__Exercise details__:
Your task is to repeat the records exactly from the line containing "How do I perform: Open" onward, through the final line.
++++++++
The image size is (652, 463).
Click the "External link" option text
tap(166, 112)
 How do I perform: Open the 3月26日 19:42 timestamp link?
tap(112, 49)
++++++++
__Solution__:
 How do I perform: Open the 3月26日 19:42 timestamp link?
tap(112, 49)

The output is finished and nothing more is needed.